* _WORK REQUIRED_:
Every record must appear in your copy exactly as written, with no pictures.

□ □ □ □ □

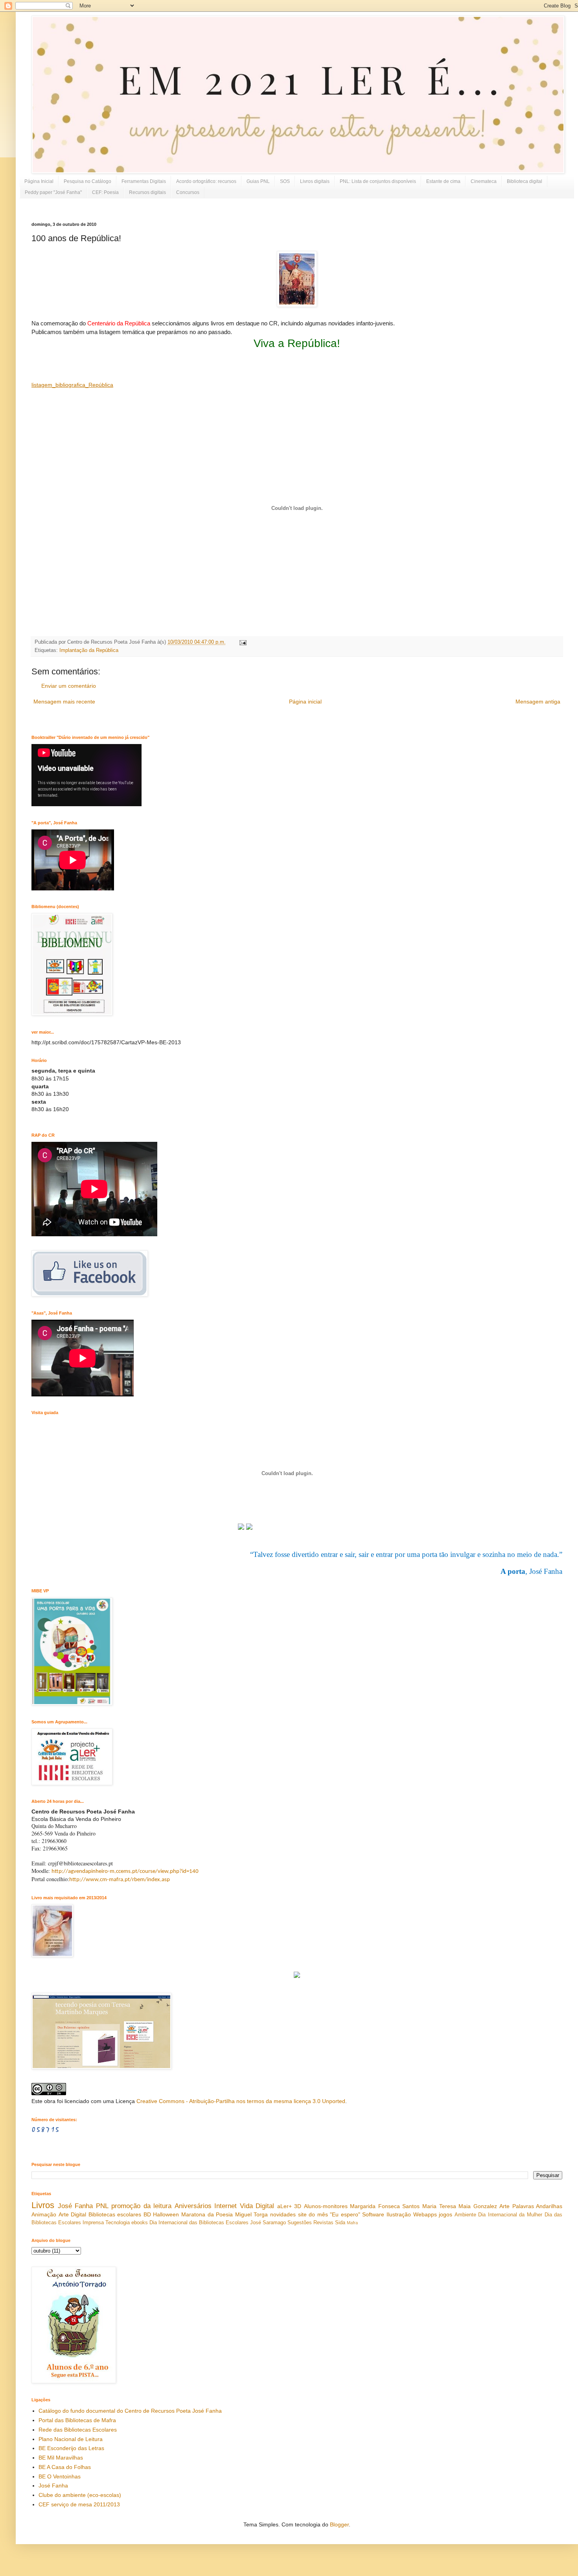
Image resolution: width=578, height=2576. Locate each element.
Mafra (352, 2222)
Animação (43, 2214)
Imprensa (93, 2222)
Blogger (339, 2524)
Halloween (166, 2214)
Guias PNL (258, 181)
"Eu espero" (345, 2214)
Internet (225, 2206)
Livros (42, 2205)
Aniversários (193, 2206)
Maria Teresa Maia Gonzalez (459, 2206)
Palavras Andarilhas (537, 2206)
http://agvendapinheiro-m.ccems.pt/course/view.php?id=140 (125, 1871)
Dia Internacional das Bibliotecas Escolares (199, 2222)
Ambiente (465, 2215)
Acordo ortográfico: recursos (206, 181)
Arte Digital (73, 2214)
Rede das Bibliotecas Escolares (78, 2429)
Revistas (323, 2222)
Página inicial (305, 701)
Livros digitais (314, 181)
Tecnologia (117, 2222)
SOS (285, 181)
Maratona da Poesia (207, 2214)
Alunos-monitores (326, 2206)
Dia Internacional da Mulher (510, 2215)
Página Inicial (38, 181)
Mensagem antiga (537, 701)
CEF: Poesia (105, 192)
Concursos (187, 192)
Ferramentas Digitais (143, 181)
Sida (340, 2222)
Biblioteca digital (524, 181)
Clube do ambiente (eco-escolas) (80, 2495)
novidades (283, 2214)
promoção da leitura (141, 2206)
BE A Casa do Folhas (65, 2467)
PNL (102, 2206)
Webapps (425, 2214)
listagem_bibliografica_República (72, 385)
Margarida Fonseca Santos (385, 2206)
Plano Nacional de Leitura (71, 2439)
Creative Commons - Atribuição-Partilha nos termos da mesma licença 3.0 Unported (240, 2101)
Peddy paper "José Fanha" (53, 192)
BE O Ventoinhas (60, 2476)
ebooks (139, 2222)
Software (373, 2214)
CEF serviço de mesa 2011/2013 (79, 2504)
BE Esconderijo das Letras (71, 2448)
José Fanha (75, 2206)
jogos (445, 2214)
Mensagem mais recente (64, 701)
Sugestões (299, 2222)
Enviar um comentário (68, 686)
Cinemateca (484, 181)
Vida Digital (257, 2206)
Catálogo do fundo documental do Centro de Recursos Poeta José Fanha (130, 2411)
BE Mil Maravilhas (61, 2457)
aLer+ (284, 2206)
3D (297, 2206)
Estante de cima (443, 181)
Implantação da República (88, 650)
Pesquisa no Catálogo (87, 181)
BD (147, 2214)
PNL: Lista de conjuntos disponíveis (378, 181)
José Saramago (268, 2222)
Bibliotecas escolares (115, 2214)
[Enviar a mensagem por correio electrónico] (242, 642)
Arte (504, 2206)
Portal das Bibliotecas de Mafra (77, 2420)
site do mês (313, 2214)
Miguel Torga (251, 2214)
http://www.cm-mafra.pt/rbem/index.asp (119, 1880)
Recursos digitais (147, 192)
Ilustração (399, 2214)
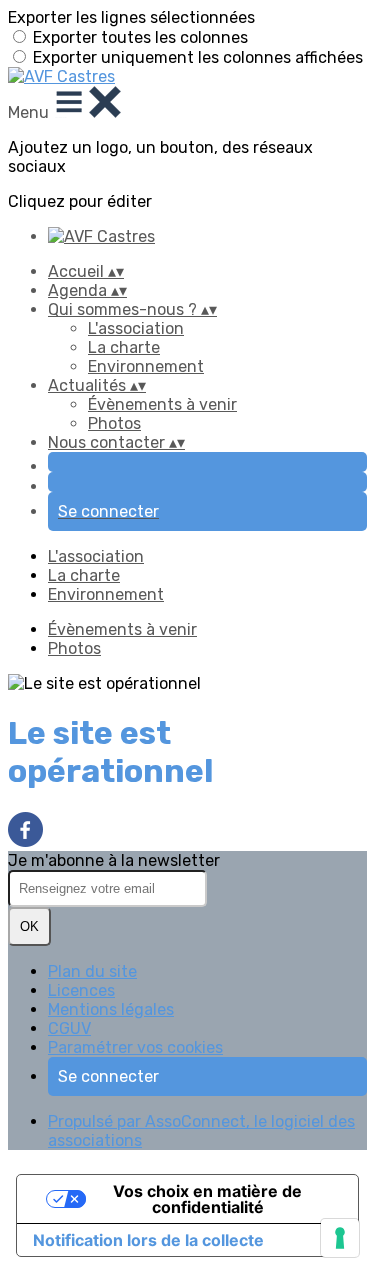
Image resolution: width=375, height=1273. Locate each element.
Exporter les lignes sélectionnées (131, 17)
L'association (136, 328)
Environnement (146, 366)
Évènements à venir (162, 404)
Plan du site (92, 971)
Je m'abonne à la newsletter (114, 860)
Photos (114, 423)
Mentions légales (111, 1009)
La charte (124, 347)
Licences (81, 990)
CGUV (69, 1028)
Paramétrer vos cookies (135, 1047)
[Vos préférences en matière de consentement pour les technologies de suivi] (340, 1238)
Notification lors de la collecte (148, 1240)
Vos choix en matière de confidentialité (207, 1199)
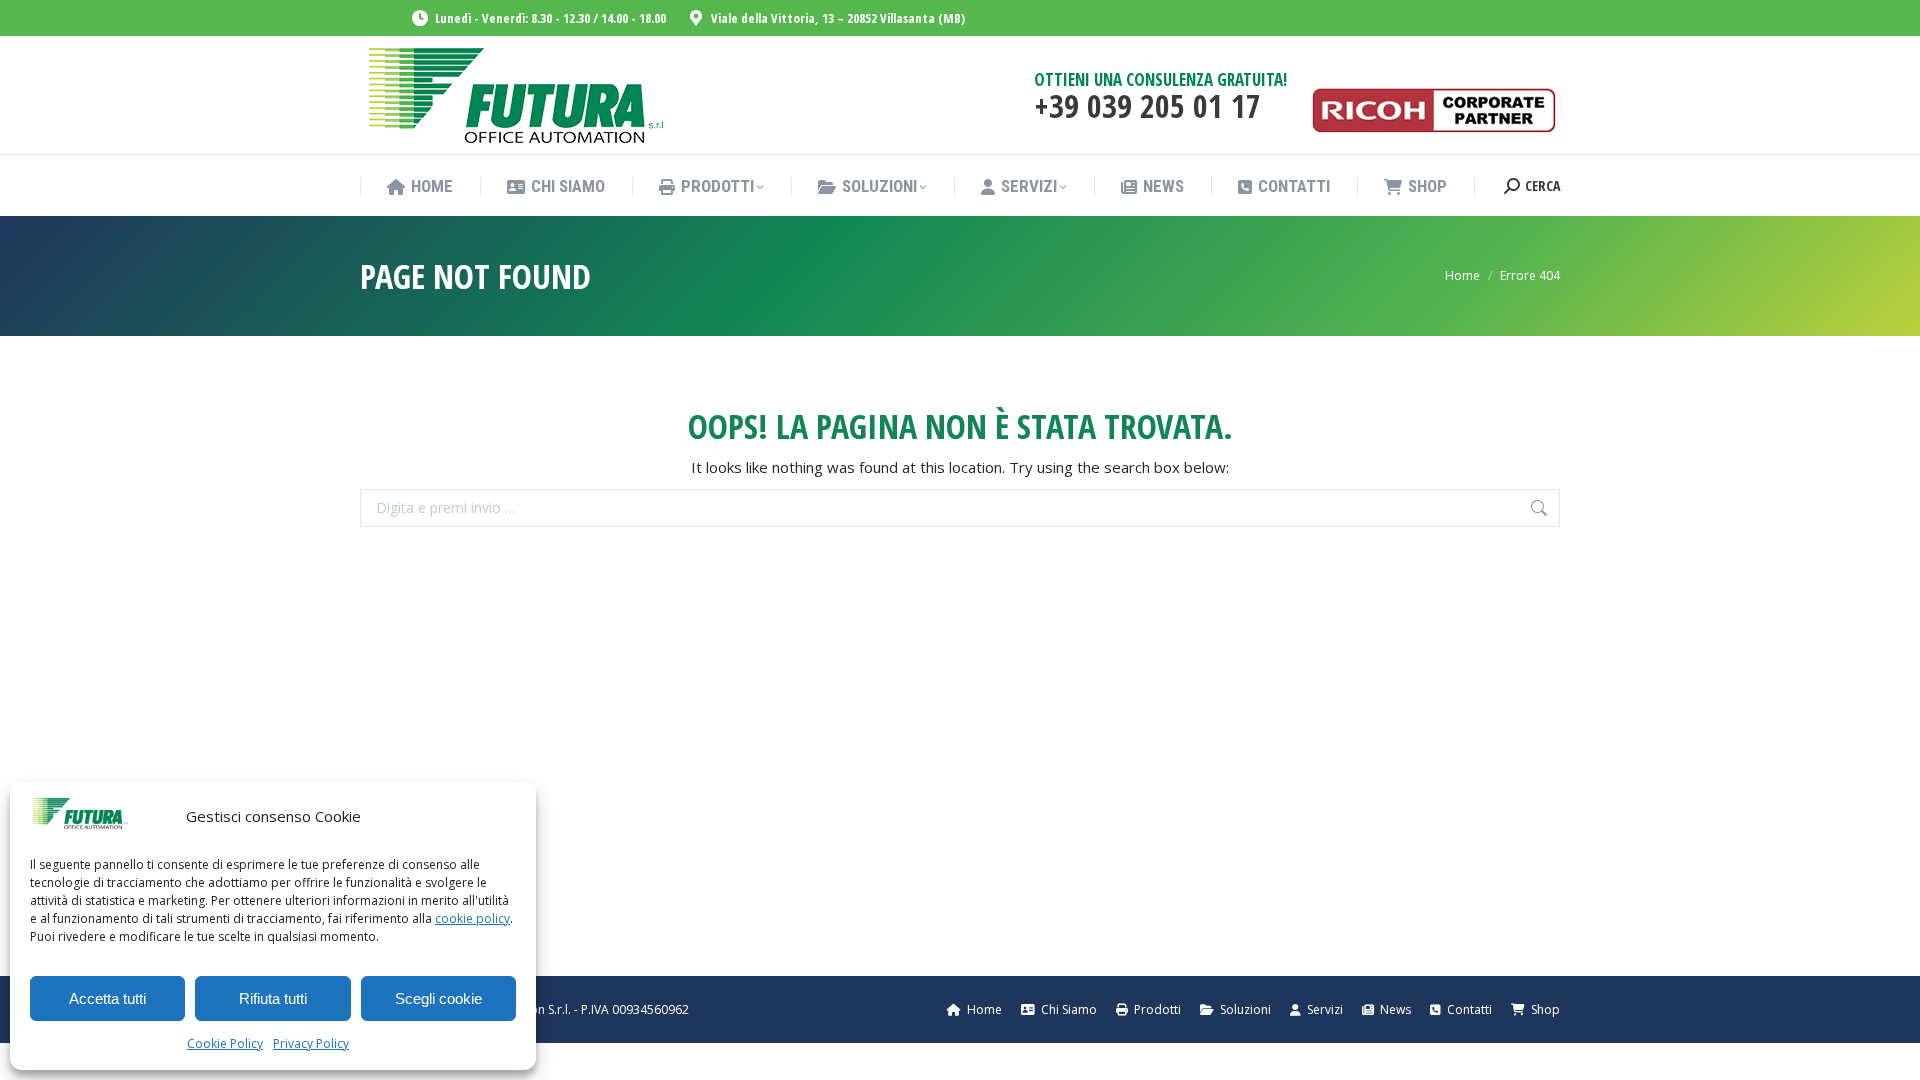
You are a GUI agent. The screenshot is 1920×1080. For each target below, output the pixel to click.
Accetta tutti (107, 998)
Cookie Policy (225, 1043)
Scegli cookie (438, 998)
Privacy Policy (311, 1043)
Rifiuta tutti (273, 998)
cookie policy (472, 918)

□ □ □ □ □

* _EXPECTED ANSWER_:
Image resolution: width=578, height=2576. Locate each element.
Mafra (352, 2222)
Animação (43, 2214)
Imprensa (93, 2222)
Blogger (339, 2524)
Halloween (166, 2214)
Guias PNL (258, 181)
"Eu espero" (345, 2214)
Internet (225, 2206)
Livros (42, 2205)
Aniversários (193, 2206)
Maria Teresa Maia Gonzalez (459, 2206)
Palavras Andarilhas (537, 2206)
http://agvendapinheiro-m.ccems.pt/course/view.php?id=140 (125, 1871)
Dia Internacional das Bibliotecas Escolares (199, 2222)
Ambiente (465, 2215)
Acordo ortográfico: recursos (206, 181)
Arte Digital (73, 2214)
Rede das Bibliotecas Escolares (78, 2429)
Revistas (323, 2222)
Página inicial (305, 701)
Livros digitais (314, 181)
Tecnologia (117, 2222)
SOS (285, 181)
Maratona da Poesia (207, 2214)
Alunos-monitores (326, 2206)
Dia Internacional da Mulher (510, 2215)
Página Inicial (38, 181)
Mensagem antiga (537, 701)
CEF: Poesia (105, 192)
Concursos (187, 192)
Ferramentas Digitais (143, 181)
Sida (340, 2222)
Biblioteca digital (524, 181)
Clube do ambiente (eco-escolas) (80, 2495)
novidades (283, 2214)
promoção da leitura (141, 2206)
BE A Casa do Folhas (65, 2467)
PNL (102, 2206)
Webapps (425, 2214)
listagem_bibliografica_República (72, 385)
Margarida Fonseca Santos (385, 2206)
Plano Nacional de Leitura (71, 2439)
Creative Commons - Atribuição-Partilha nos termos da mesma licença 3.0 Unported (240, 2101)
Peddy paper "José Fanha" (53, 192)
BE O Ventoinhas (60, 2476)
ebooks (139, 2222)
Software (373, 2214)
CEF serviço de mesa 2011/2013 (79, 2504)
BE Esconderijo das Letras (71, 2448)
José Fanha (75, 2206)
jogos (445, 2214)
Mensagem mais recente (64, 701)
Sugestões (299, 2222)
Enviar um comentário (68, 686)
Cinemateca (484, 181)
Vida Digital (257, 2206)
Catálogo do fundo documental do Centro de Recursos Poeta José Fanha (130, 2411)
BE Mil Maravilhas (61, 2457)
aLer+ (284, 2206)
3D (297, 2206)
Estante de cima (443, 181)
Implantação da República (88, 650)
Pesquisa no Catálogo (87, 181)
BD (147, 2214)
PNL: Lista de conjuntos disponíveis (378, 181)
José Saramago (268, 2222)
Bibliotecas escolares (115, 2214)
[Enviar a mensagem por correio electrónico] (242, 642)
Arte (504, 2206)
Portal das Bibliotecas de Mafra (77, 2420)
site do mês (313, 2214)
Miguel Torga (251, 2214)
http://www.cm-mafra.pt/rbem/index.asp (119, 1880)
Recursos digitais (147, 192)
Ilustração (399, 2214)
Image resolution: width=375, height=1273. Locate each element.
Exporter les lignes sélectionnées (131, 17)
L'association (136, 328)
Environnement (146, 366)
Évènements à venir (162, 404)
Plan du site (92, 971)
Je m'abonne à la newsletter (114, 860)
Photos (114, 423)
Mentions légales (111, 1009)
La charte (124, 347)
Licences (81, 990)
CGUV (69, 1028)
Paramétrer vos cookies (135, 1047)
[Vos préférences en matière de consentement pour les technologies de suivi] (340, 1238)
Notification lors de la collecte (148, 1240)
Vos choix en matière de confidentialité (207, 1199)
You are a GUI agent. The screenshot is 1920×1080. For each target below, output the pixel to click.
Accetta tutti (107, 998)
Cookie Policy (225, 1043)
Scegli cookie (438, 998)
Privacy Policy (311, 1043)
Rifiuta tutti (273, 998)
cookie policy (472, 918)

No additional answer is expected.